- Presented by: Ed Schultz
- Country of origin: United States
- Original language: English

Production
- Production locations: 30 Rockefeller Center New York City, New York Detroit Lakes, Minnesota
- Running time: 60 minutes

Original release
- Network: MSNBC
- Release: April 6, 2009 – July 31, 2015

= The Ed Show =

Television series

The Ed Show was an hour-long weekday news commentary program on MSNBC that aired from 2009 to 2015. The program was hosted by Ed Schultz, who also hosted the nationally syndicated radio program The Ed Schultz Show from 2004 to 2014.

The show aired in a variety of timeslots. It debuted as a weeknight program on MSNBC on April 6, 2009, at 6 PM ET, It later moved to 10 PM ET, filling the time slot previously occupied by The Last Word with Lawrence O'Donnell when that show took over the 8 PM ET slot after Countdown with Keith Olbermann was cancelled.

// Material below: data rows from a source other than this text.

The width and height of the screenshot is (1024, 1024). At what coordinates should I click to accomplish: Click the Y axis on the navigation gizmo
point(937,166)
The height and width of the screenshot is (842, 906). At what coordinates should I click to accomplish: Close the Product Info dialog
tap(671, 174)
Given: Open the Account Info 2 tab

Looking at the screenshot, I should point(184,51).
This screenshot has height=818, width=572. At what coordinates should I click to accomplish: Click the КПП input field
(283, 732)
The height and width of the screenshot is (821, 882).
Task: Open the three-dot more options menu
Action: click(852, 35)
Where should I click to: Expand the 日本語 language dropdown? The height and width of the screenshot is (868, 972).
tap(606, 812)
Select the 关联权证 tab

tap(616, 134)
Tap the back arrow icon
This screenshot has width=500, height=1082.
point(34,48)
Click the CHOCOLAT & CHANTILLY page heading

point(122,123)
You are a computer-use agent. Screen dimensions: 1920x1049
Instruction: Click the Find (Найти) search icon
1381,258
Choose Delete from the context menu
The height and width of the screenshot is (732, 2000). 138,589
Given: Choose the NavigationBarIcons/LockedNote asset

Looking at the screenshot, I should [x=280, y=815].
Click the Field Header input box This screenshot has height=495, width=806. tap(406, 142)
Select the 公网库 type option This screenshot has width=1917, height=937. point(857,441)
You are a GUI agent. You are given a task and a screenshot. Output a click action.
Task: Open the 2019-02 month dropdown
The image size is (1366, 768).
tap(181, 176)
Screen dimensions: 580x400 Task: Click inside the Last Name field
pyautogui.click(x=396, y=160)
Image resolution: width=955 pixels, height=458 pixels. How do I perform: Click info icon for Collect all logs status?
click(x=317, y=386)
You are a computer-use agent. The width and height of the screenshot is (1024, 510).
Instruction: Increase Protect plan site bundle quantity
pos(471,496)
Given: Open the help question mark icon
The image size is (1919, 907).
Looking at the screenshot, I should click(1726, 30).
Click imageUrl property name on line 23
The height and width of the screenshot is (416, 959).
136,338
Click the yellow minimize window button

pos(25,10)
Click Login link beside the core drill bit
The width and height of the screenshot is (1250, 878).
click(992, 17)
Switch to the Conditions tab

In October 2011, it swapped spots with The Last Word with Lawrence O'Donnell. On March 13, 2013, Schultz revealed that he would be moving to a new expanded weekend lineup at the network. His last weeknight show aired on March 14, and the show returned as a weekend show on May 11 at 5 PM ET.

The Ed Show returned to weeknights on August 26 of the same year, taking the 5 PM ET slot previously held by one airing of Hardball with Chris Matthews.

On July 30, 2015, MSNBC president Phil Griffin announced that the series had been cancelled in an effort to transition the network's daytime programming to more breaking news reporting and less political commentary and opinion. The program aired its final episode on July 31, 2015.

==Format==
The show used a multi-camera, video and graphics driven format not seen on other MSNBC programs. The first block of the show was fast-paced during the Op-Ed segment. Schultz originally did most of his segments standing, but eventually moved to a sitting format. The graphics package that was used by The Ed Show differed from others at MSNBC, with orange and black graphics; other programs use blue and white.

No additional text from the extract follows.